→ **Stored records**
BEGIN

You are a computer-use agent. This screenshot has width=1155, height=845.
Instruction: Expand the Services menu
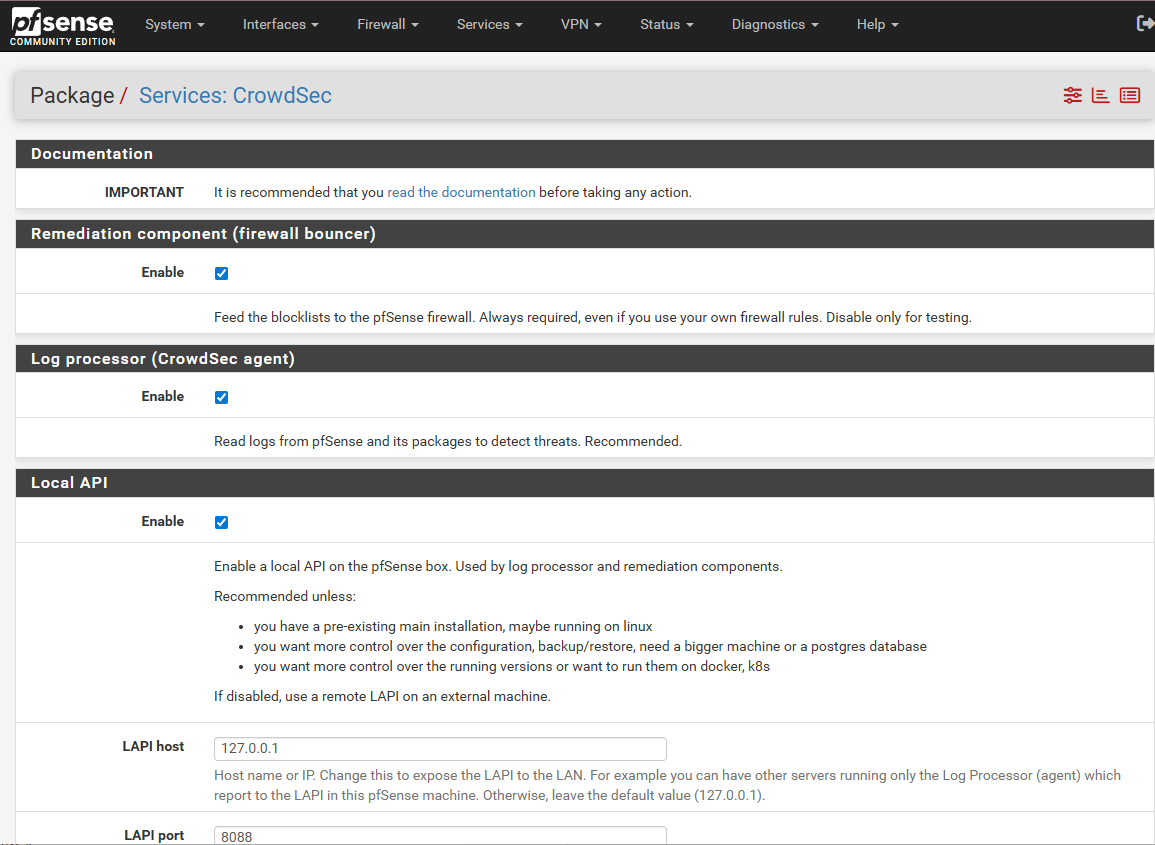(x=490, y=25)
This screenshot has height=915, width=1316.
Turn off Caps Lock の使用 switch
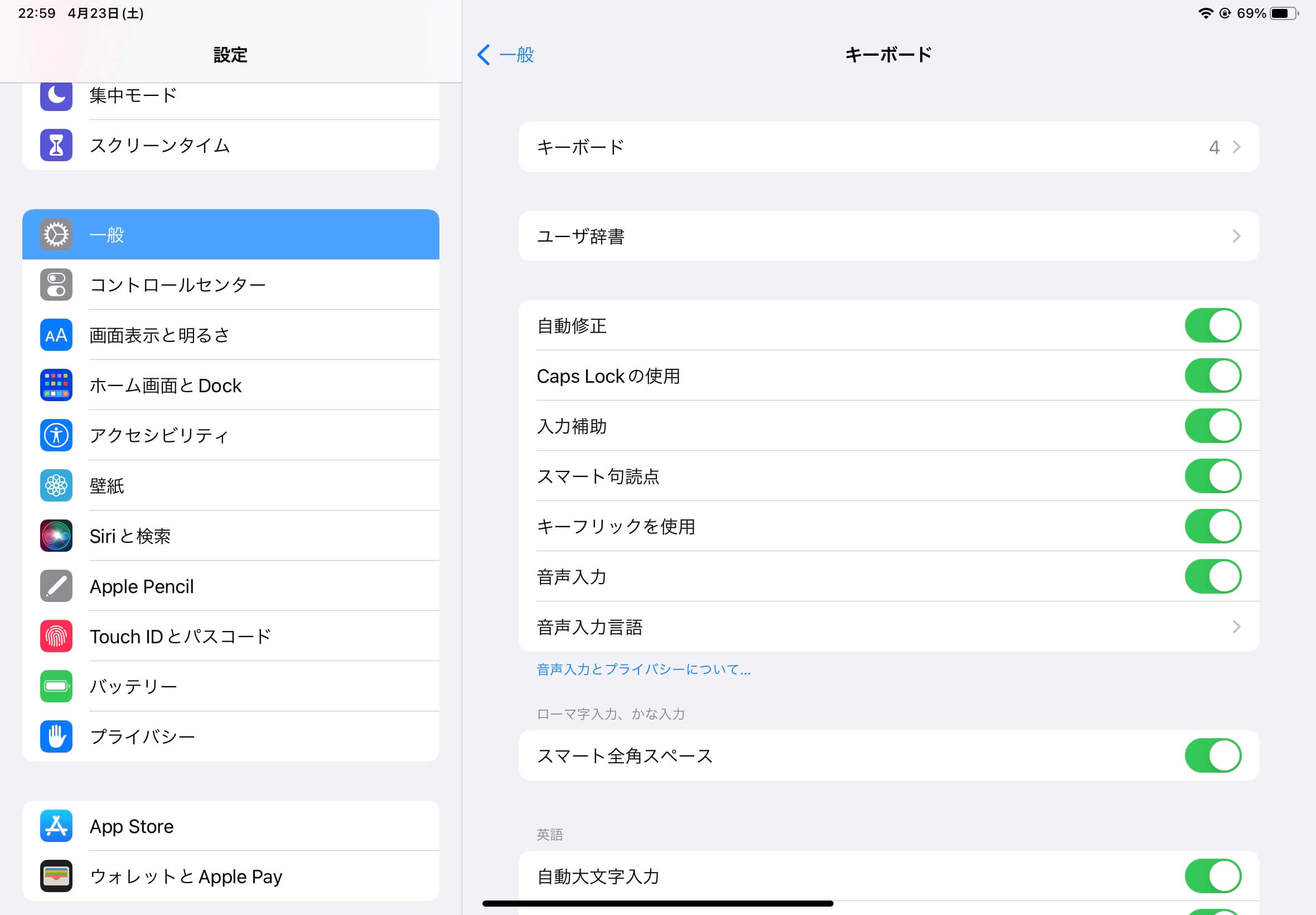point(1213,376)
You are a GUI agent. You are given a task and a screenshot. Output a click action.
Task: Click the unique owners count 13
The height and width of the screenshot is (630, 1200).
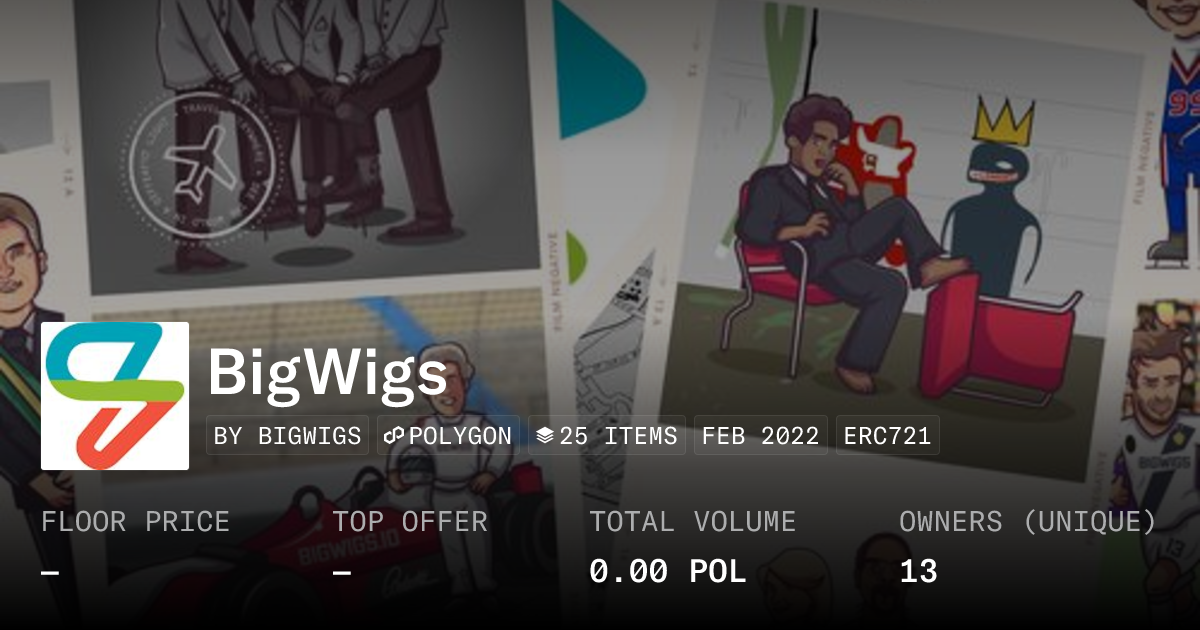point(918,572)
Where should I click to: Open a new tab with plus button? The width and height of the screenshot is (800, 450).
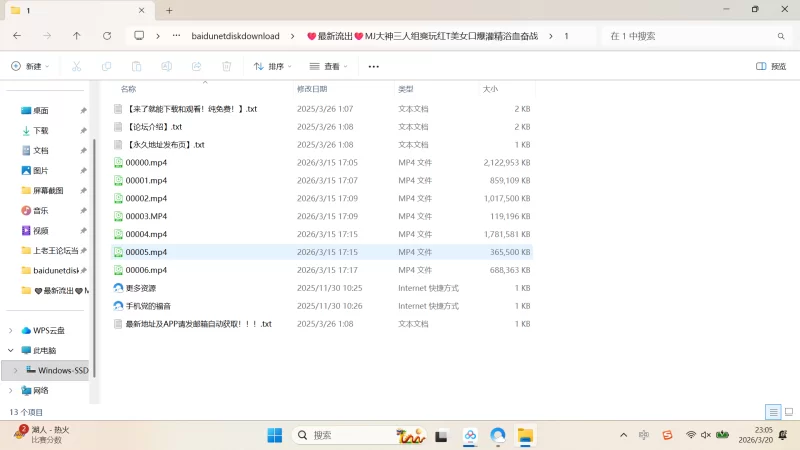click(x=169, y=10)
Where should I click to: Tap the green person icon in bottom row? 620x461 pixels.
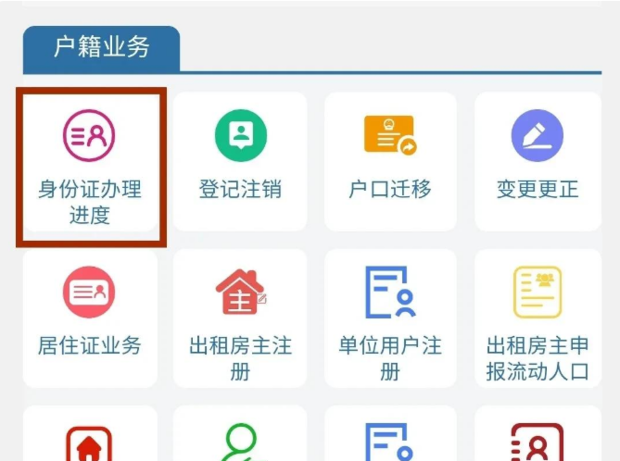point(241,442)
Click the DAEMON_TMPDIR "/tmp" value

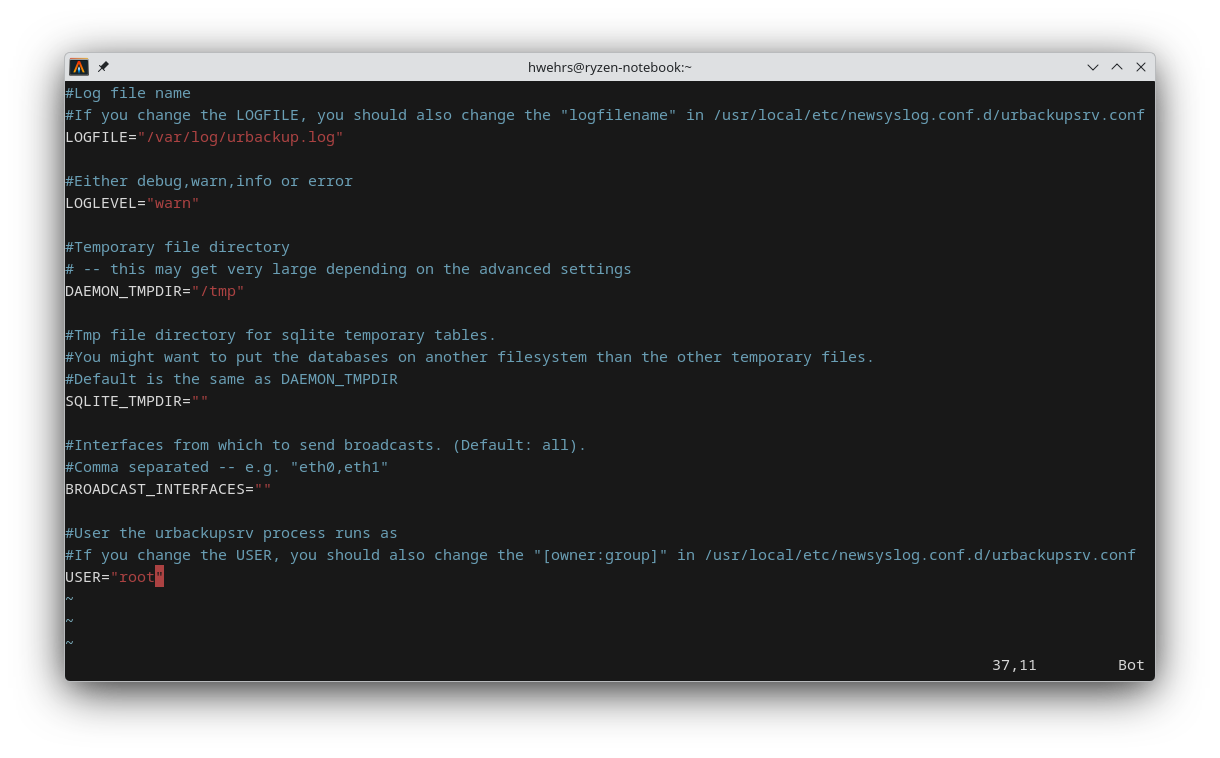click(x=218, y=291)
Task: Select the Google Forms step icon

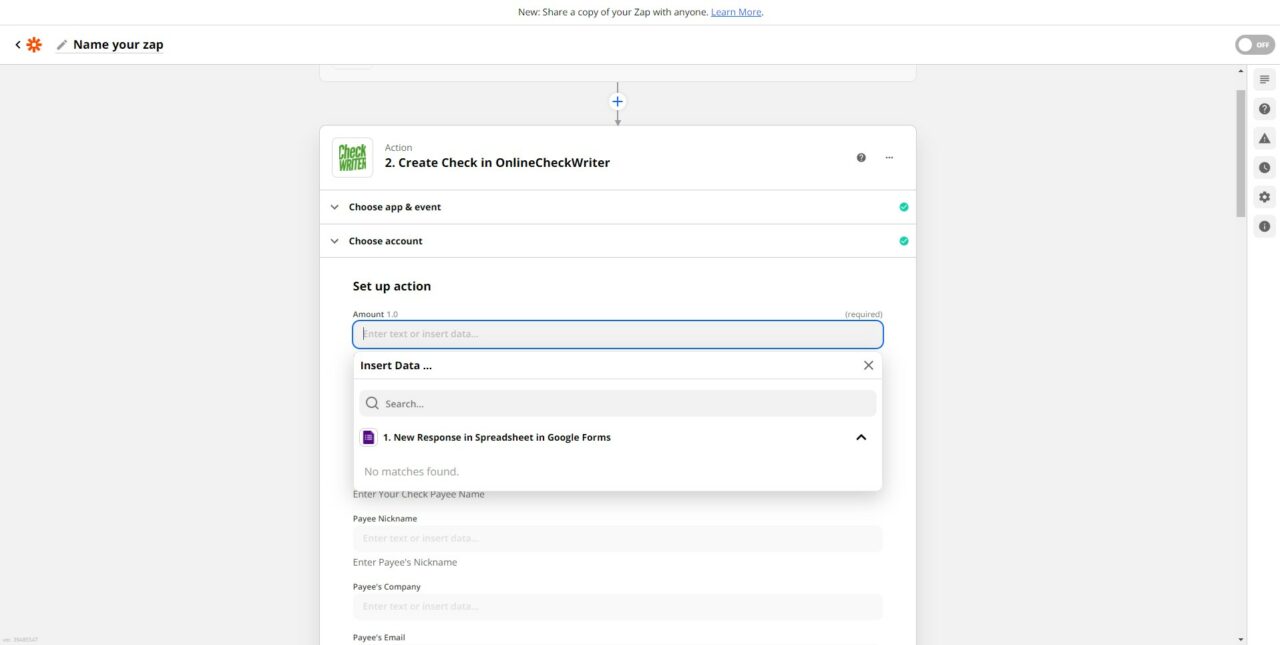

END

→ **YOUR OBJECTIVE**
Within the records above, find every line containing "This" and report only how many there are.

→ **ANSWER TO THE PROBLEM**
2